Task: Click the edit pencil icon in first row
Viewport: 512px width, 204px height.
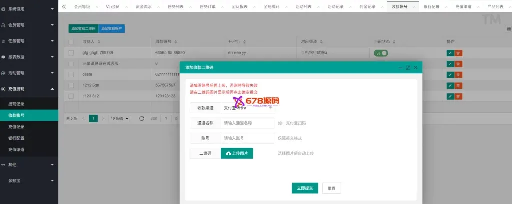Action: pos(450,53)
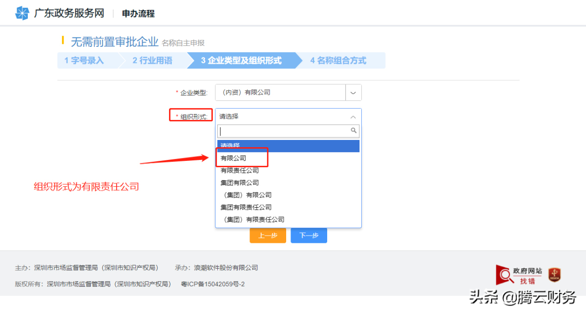Click the 广东政务服务网 pinwheel logo icon

click(x=22, y=13)
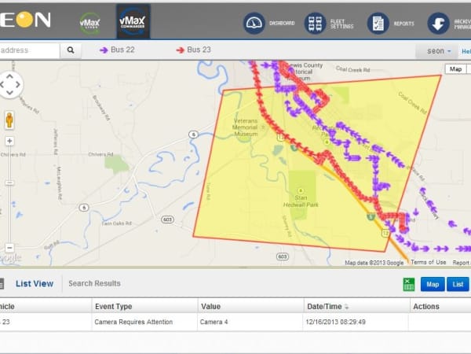471x354 pixels.
Task: Click the address search magnifier button
Action: pyautogui.click(x=70, y=50)
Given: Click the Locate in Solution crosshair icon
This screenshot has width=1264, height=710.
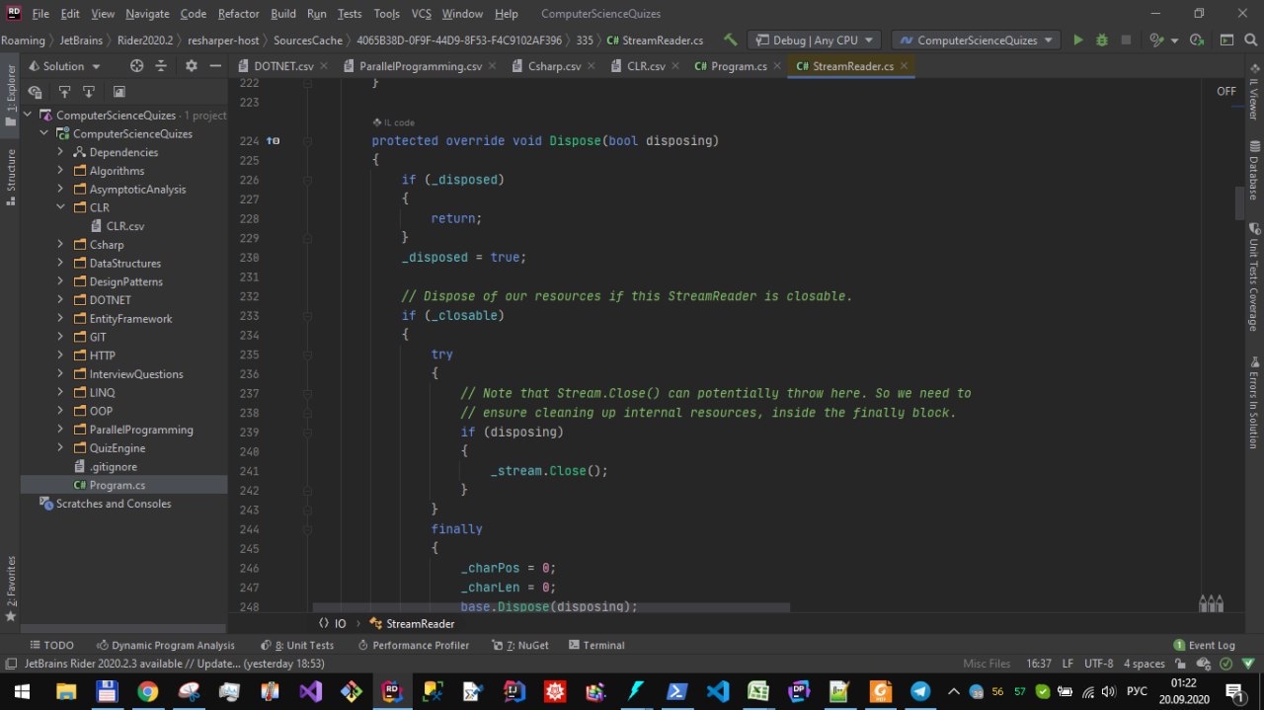Looking at the screenshot, I should point(137,66).
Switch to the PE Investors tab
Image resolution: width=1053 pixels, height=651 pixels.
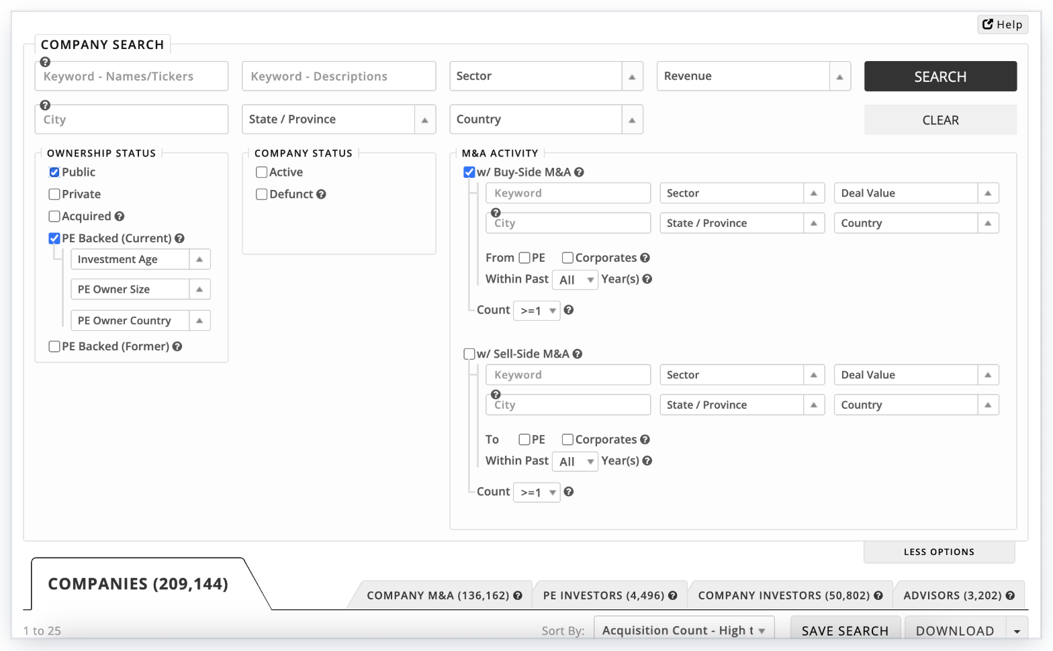point(603,595)
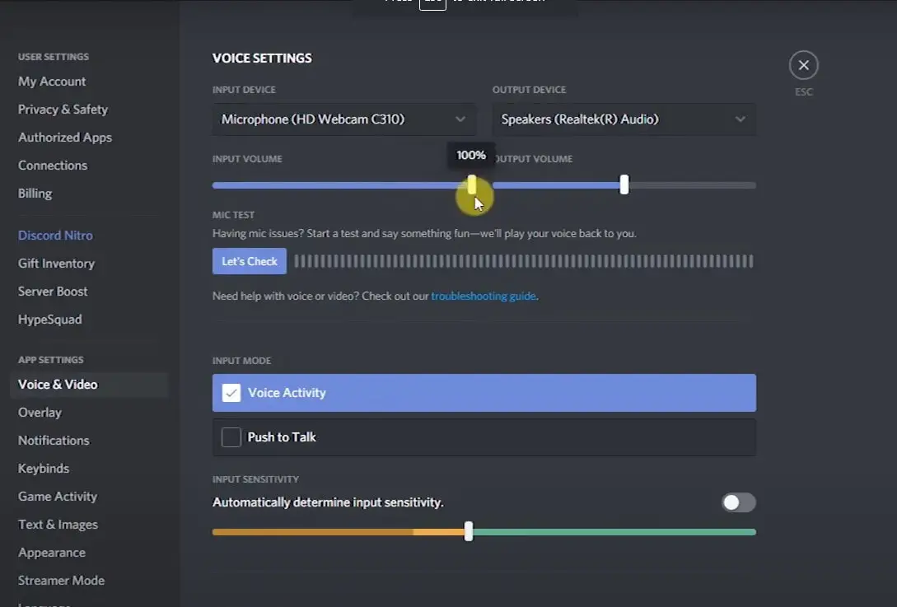
Task: Click the input sensitivity slider handle
Action: point(469,532)
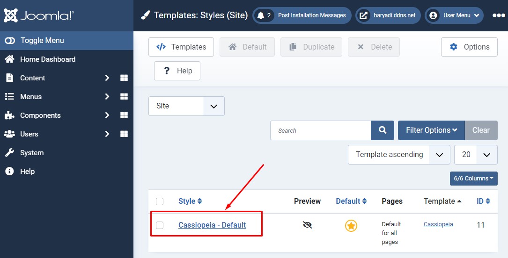Open the Template ascending sort dropdown
Screen dimensions: 508x258
pyautogui.click(x=398, y=155)
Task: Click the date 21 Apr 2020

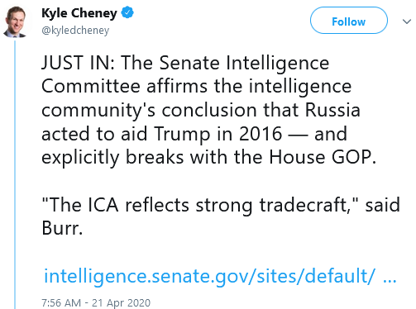Action: pos(121,303)
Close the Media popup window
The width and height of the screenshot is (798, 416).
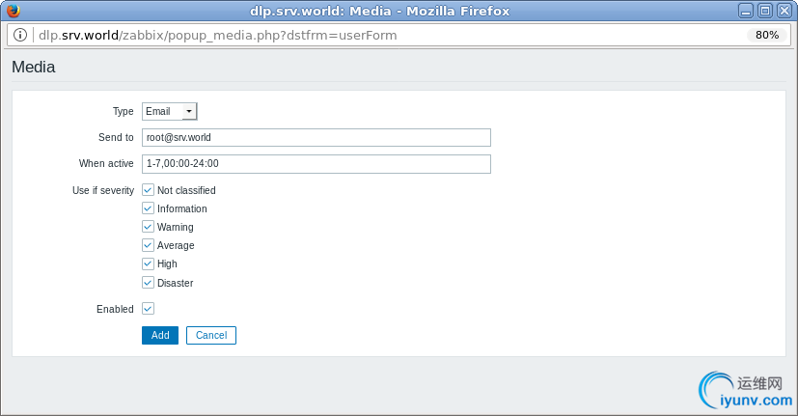[x=784, y=11]
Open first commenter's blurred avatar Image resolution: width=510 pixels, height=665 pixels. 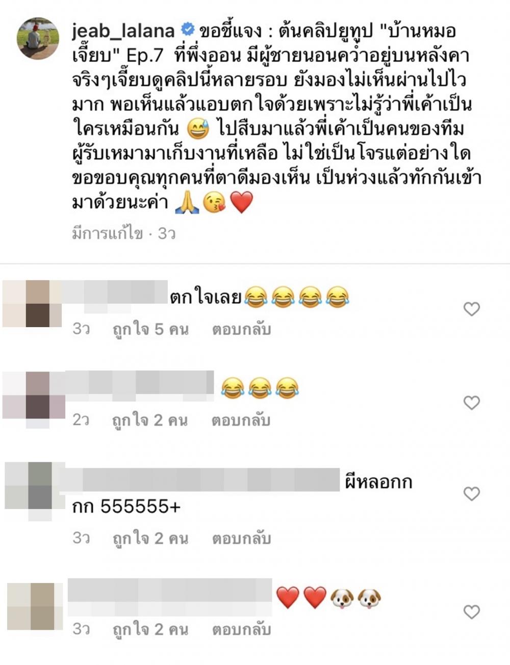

───

# Task to carry out
The data above must be given again in full and unaltered, minus its images.

# Answer to the problem
Task: Click the edit pencil icon in first row
Viewport: 512px width, 204px height.
Action: pos(450,53)
Click the 广东政务服务网 pinwheel logo icon

click(x=22, y=13)
471x354 pixels.
Task: Click the address search magnifier button
Action: pyautogui.click(x=70, y=50)
Given: Click the Locate in Solution crosshair icon
This screenshot has width=1264, height=710.
Looking at the screenshot, I should point(137,66).
Switch to the PE Investors tab
Image resolution: width=1053 pixels, height=651 pixels.
point(603,595)
Task: Click the input sensitivity slider handle
Action: point(469,532)
Open the Template ascending sort dropdown
Screen dimensions: 508x258
pyautogui.click(x=398, y=155)
Task: Click the date 21 Apr 2020

Action: pos(121,303)
Close the Media popup window
The width and height of the screenshot is (798, 416).
[x=784, y=11]
Open first commenter's blurred avatar Image resolution: width=510 pixels, height=665 pixels. 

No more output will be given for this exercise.